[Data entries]
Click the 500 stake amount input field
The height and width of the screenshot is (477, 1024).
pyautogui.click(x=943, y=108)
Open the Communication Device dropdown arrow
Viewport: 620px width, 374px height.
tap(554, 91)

■ **PROBLEM REQUIREMENTS**: The records above are to be duplicated exactly, every one of them.

■ **RESPONSE AREA**:
Click the 500 stake amount input field
The height and width of the screenshot is (477, 1024).
pyautogui.click(x=943, y=108)
Open the Communication Device dropdown arrow
Viewport: 620px width, 374px height.
tap(554, 91)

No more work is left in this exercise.